Processing large-scale data is at the heart of what the data infrastructure group does at Facebook. Over the years we have seen tremendous growth in our analytics needs, and to satisfy those needs we either have to design and build a new system or adopt an existing open source solution and improve it so it works at our scale.

For some of our batch-processing use cases we decided to use Apache Spark, a fast-growing open source data processing platform with the ability to scale with a large amount of data and support for custom user applications.

A few months ago, we shared one such use case that leveraged Spark’s declarative (SQL) support. In this post, we will describe how we used the imperative side of Spark to redesign a large-scale, complex (100+ stage) pipeline that was originally written in HQL over Hive. In particular, we will describe how to control data distribution, avoid data skew, and implement application-specific optimizations to build performant and reliable data pipelines. This new Spark-based pipeline is modular, readable, and more maintainable compared with the previous set of HQL queries. In addition to the qualitative improvements, we also observed reductions in both resource usage and data landing time.

Use case : N-gram language model training

Natural language processing is a field of artificial intelligence concerned with the interactions between computers and human languages. Computers can be trained to model a language, and these models are used to detect and correct spelling errors. The N-gram language model is the most widely used language modeling approach. An N-gram is usually written as an N-word phrase, with the first N-1 words as the history, and the last word predicted as a probability based on the N-1 previous words. For example, “Can you please come here” contains 5 words and is a 5-gram. Its history is “Can you please come.” Based on that history, an N-gram language model can compute a conditional probability of the word “here.

◆ Information given
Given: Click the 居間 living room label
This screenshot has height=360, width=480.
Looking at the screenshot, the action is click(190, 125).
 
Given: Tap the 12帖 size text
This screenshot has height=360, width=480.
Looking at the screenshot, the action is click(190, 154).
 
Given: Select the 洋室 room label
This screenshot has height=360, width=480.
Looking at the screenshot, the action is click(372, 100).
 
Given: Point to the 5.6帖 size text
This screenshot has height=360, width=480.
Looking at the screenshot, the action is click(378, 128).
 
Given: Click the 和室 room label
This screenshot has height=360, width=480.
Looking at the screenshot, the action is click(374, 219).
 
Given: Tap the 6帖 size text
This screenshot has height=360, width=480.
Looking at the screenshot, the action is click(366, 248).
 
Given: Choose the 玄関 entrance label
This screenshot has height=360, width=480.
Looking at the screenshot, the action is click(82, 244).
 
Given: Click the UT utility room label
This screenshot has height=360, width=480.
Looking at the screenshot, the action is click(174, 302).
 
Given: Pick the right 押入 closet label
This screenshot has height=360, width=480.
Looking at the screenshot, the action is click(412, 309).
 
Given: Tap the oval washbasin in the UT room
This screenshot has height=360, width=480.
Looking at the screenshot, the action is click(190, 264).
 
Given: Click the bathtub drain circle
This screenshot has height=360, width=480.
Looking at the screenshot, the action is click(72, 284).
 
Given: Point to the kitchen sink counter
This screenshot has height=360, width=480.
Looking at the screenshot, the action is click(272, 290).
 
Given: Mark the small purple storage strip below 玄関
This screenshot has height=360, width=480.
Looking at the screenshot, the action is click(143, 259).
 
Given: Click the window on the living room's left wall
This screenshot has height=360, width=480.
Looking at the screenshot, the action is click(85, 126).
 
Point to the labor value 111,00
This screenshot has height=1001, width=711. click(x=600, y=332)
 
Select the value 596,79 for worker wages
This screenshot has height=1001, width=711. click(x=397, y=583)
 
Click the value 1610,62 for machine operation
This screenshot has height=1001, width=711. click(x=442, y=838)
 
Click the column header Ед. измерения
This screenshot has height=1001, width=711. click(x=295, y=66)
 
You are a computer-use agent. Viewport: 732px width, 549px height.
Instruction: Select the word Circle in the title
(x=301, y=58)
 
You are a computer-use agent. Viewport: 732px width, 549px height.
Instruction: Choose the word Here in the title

◆ What is being asked
Resume the post on moving a language-model training pipeline to Spark, starting after its last sentence.

◆ Answer to the problem
Large-scale, higher-order N-gram language models (e.g., N=5) have proven very effective in many applications, such as automatic speech recognition and machine translation. At Facebook, for example, this is used to automatically generate captions for videos uploaded to pages, and detecting pages with potentially low quality place names (eg. “Home sweet home,” “Apt #00, Fake lane, Foo City”).

Language models trained with large datasets have better accuracy compared with ones trained with smaller datasets. The possibility of covering ample instances of infrequent words (or N-grams) increases with a larger dataset. For training with larger dataset, distributed computing frameworks (e.g. MapReduce) are generally used for better scalability and parallelizing model training.

Earlier solution

We had originally developed a Hive-based solution for generating an N-gram language model. The N-gram counts were sharded by the last-two-word history, and C++ based TRANSFORMs were used to estimate partial language models and save them in Hive. Separate sub-models were built on different data sources, each triggered by a Hive query. Later, all these sub-models were combined in a final job using an interpolation algorithm using weights for each sub-model. Below is a high-level overview of the pipeline:

The Hive-based solution obtained reasonable success in building language models: It could comfortably construct 5-gram language models when trained with a few billion N-grams. As we tried to increase the size of training dataset, the end-to-end time for running the pipeline was in an unacceptable range.

Hive provides a SQL-based engine for easily writing queries, which automatically get transformed into MapReduce jobs. For training language models, representing the computation as a SQL query wasn’t a natural fit due to following reasons:

  • The pipeline code comprised several SQL queries for each sub-model training. These queries were mostly similar with minor differences. Writing a new pipeline for model training leads to duplication of these SQL queries.
  • As more clauses are added to the query, it gets harder to understand the intent of the query.
  • Changing a part of query requires re-running the entire pipeline to make sure that it does not cause a regression. Inability to test changes in isolation makes the development cycle take longer.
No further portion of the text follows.